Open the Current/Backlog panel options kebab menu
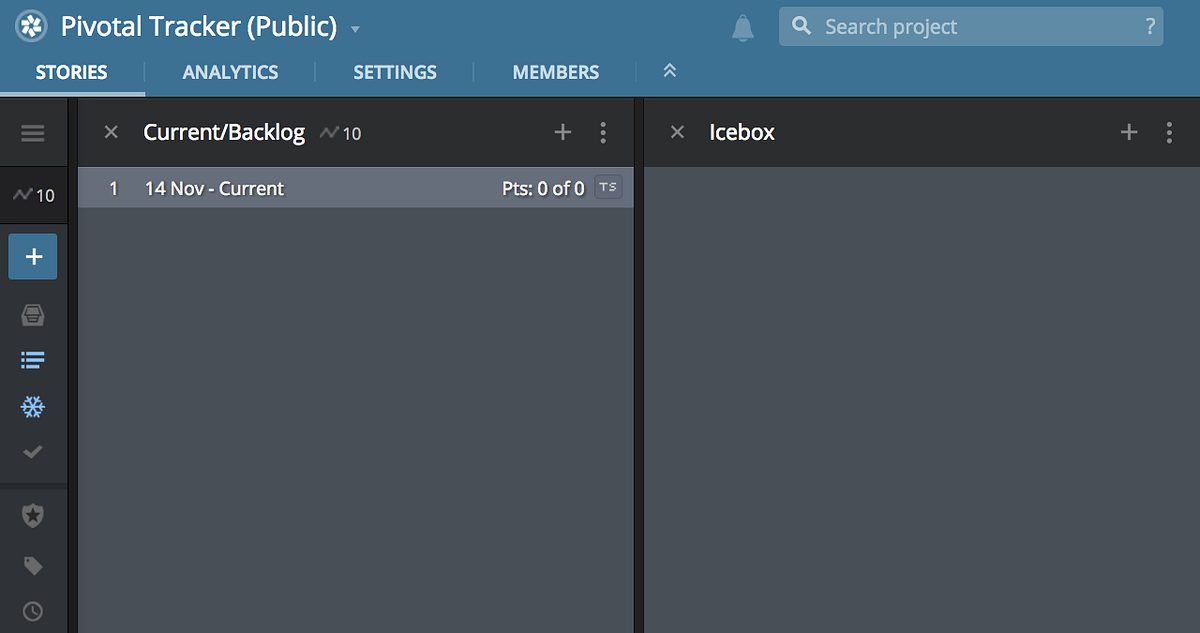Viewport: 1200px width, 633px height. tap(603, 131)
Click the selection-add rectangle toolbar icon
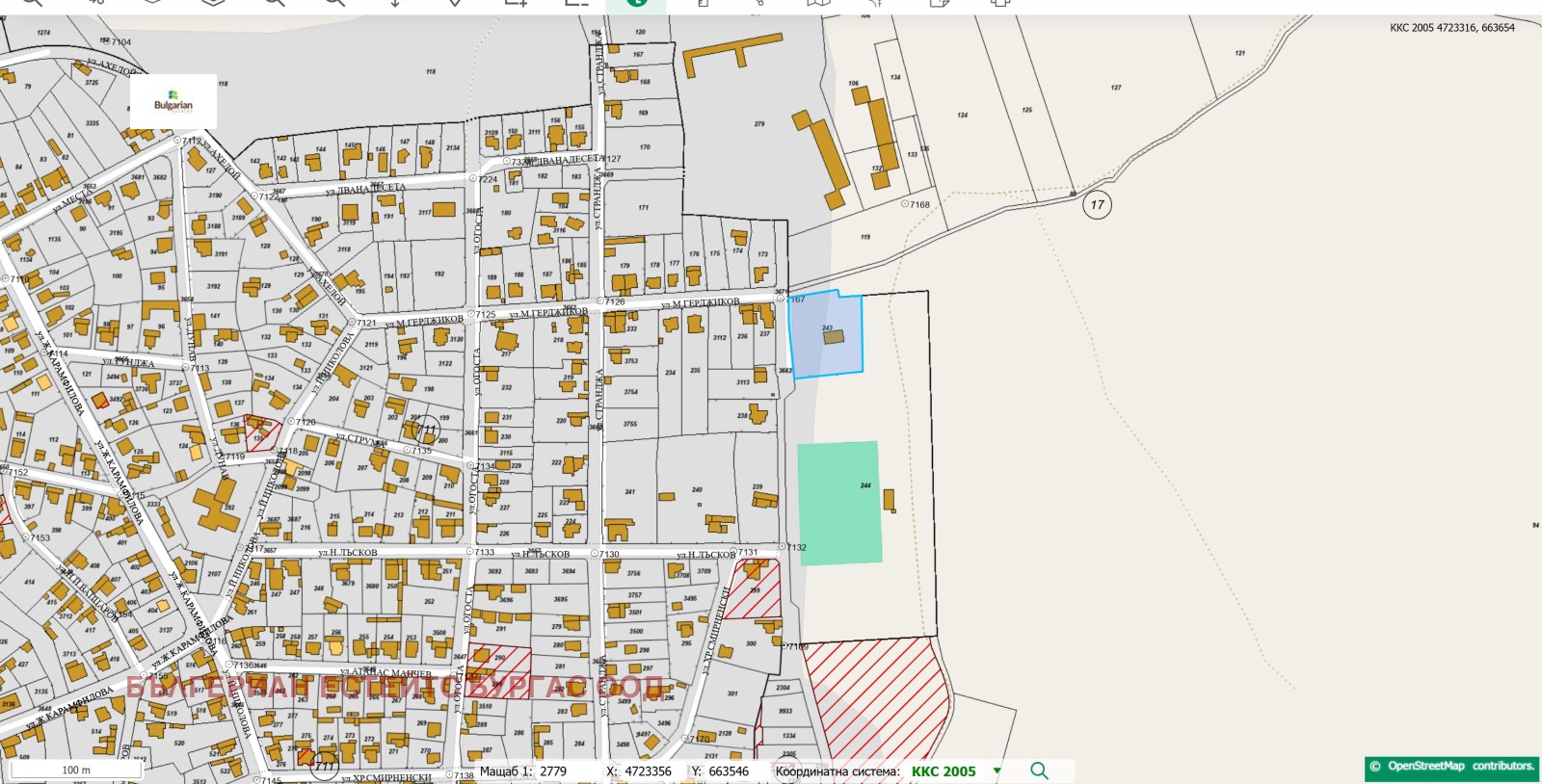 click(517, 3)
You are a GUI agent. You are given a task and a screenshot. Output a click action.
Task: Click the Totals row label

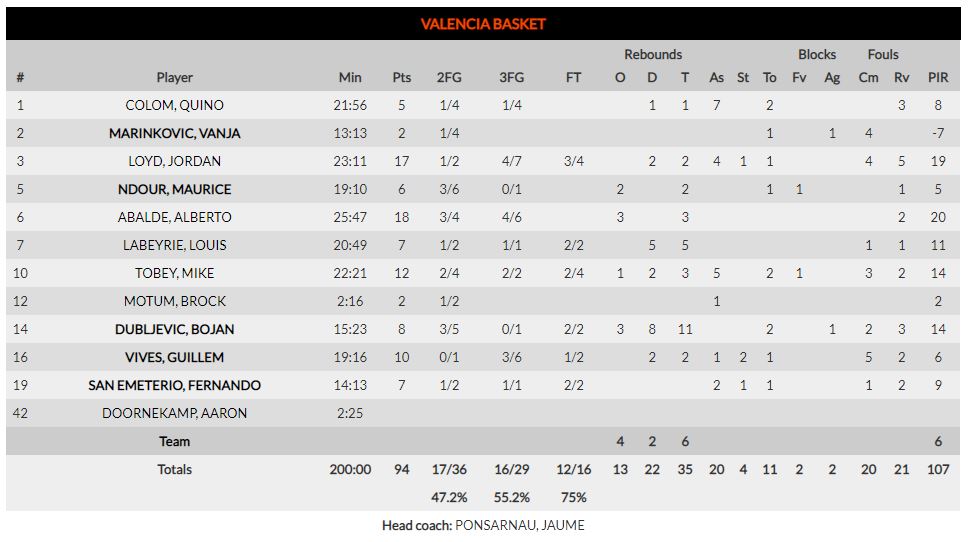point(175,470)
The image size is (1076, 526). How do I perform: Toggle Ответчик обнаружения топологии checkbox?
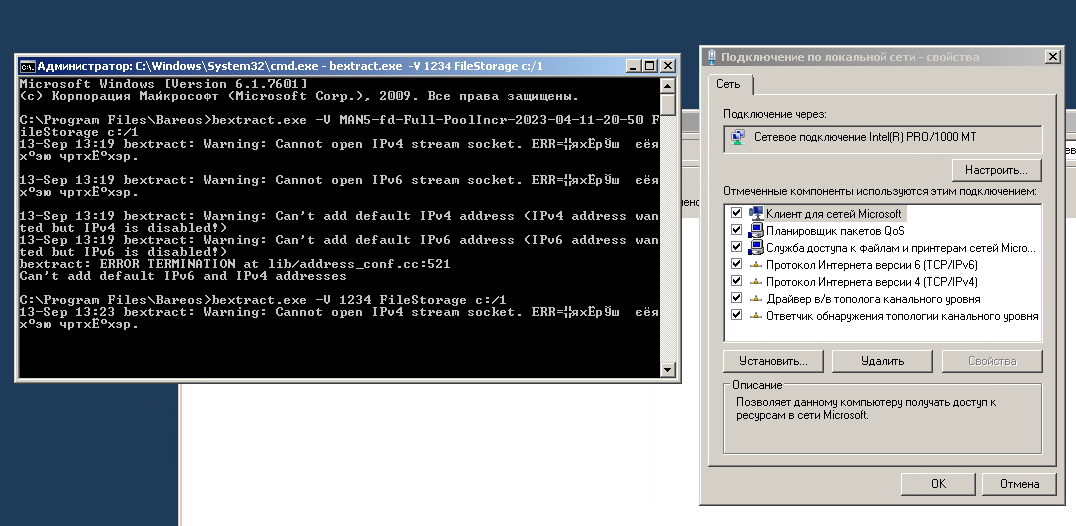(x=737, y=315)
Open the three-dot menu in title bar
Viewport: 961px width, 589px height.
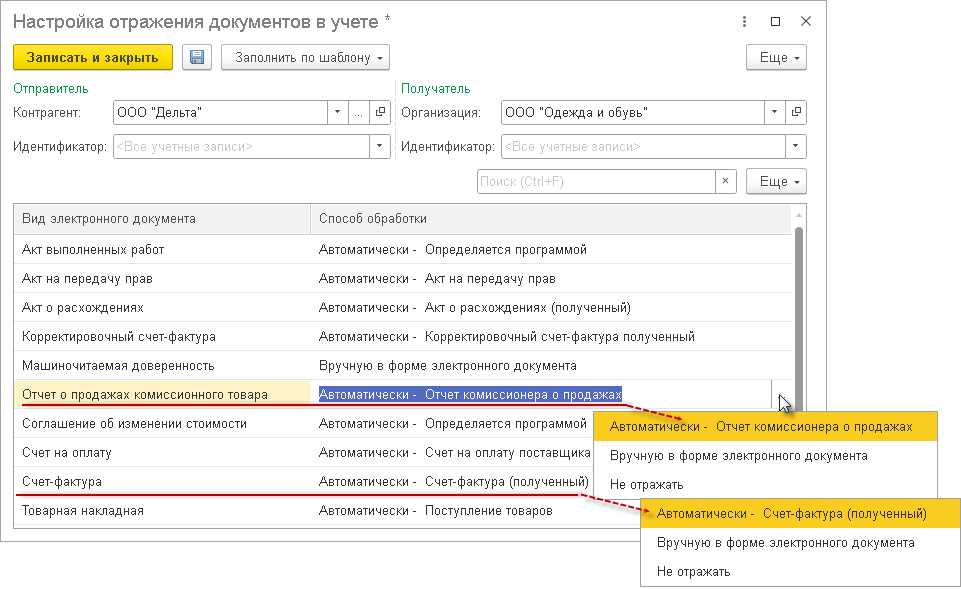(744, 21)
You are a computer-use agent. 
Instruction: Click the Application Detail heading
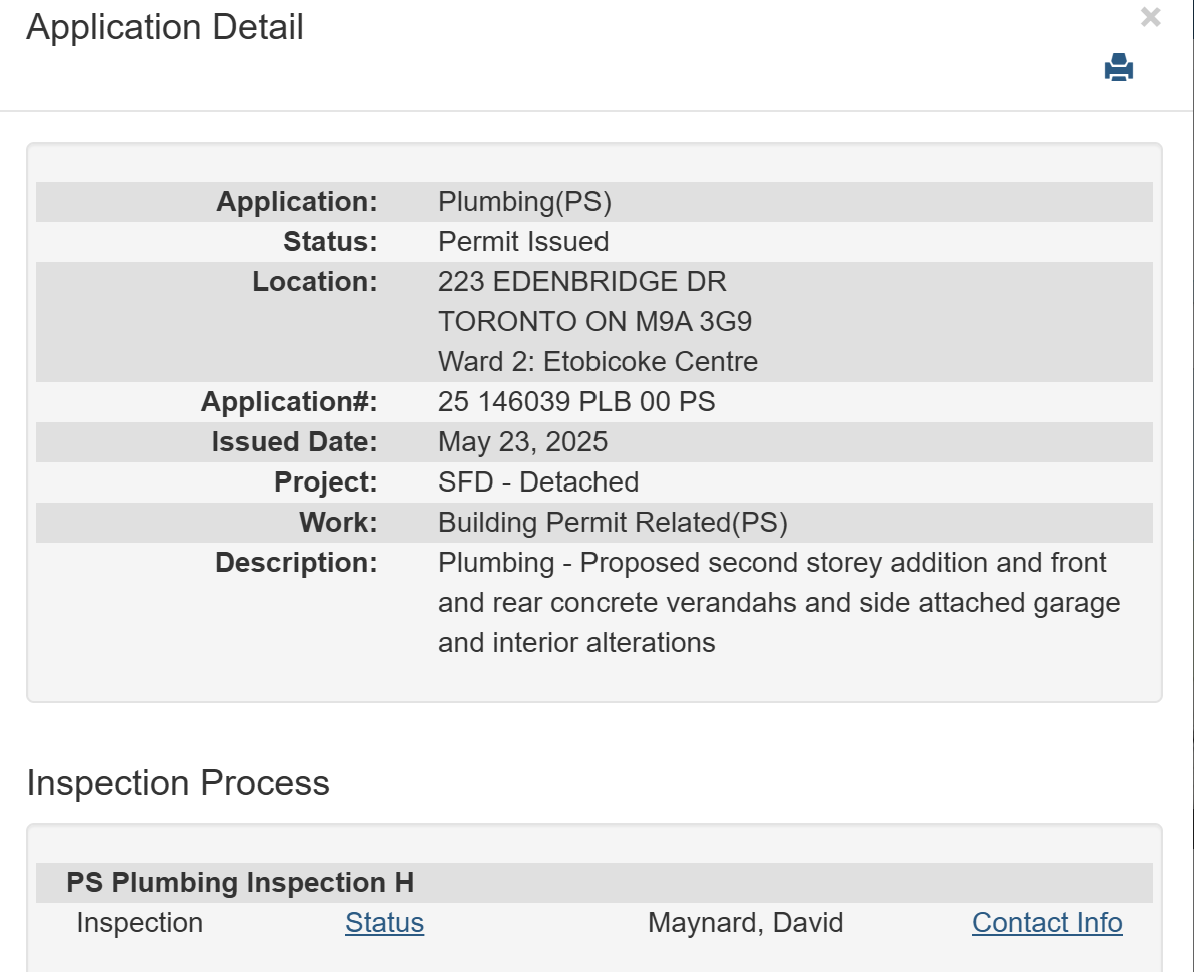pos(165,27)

------------------------------------------------------------

**Task details**
Copy out exactly the lines between the line that contains "Task: Click the Totals row label" and the last line of the records, both ends included; leave out every picture.

**Answer to this exercise**
Task: Click the Totals row label

point(175,470)
The image size is (1076, 526). How do I perform: Toggle Ответчик обнаружения топологии checkbox?
(x=737, y=315)
Open the three-dot menu in title bar
Viewport: 961px width, 589px height.
(744, 21)
You are a computer-use agent. 
Instruction: Click the Application Detail heading
pos(165,27)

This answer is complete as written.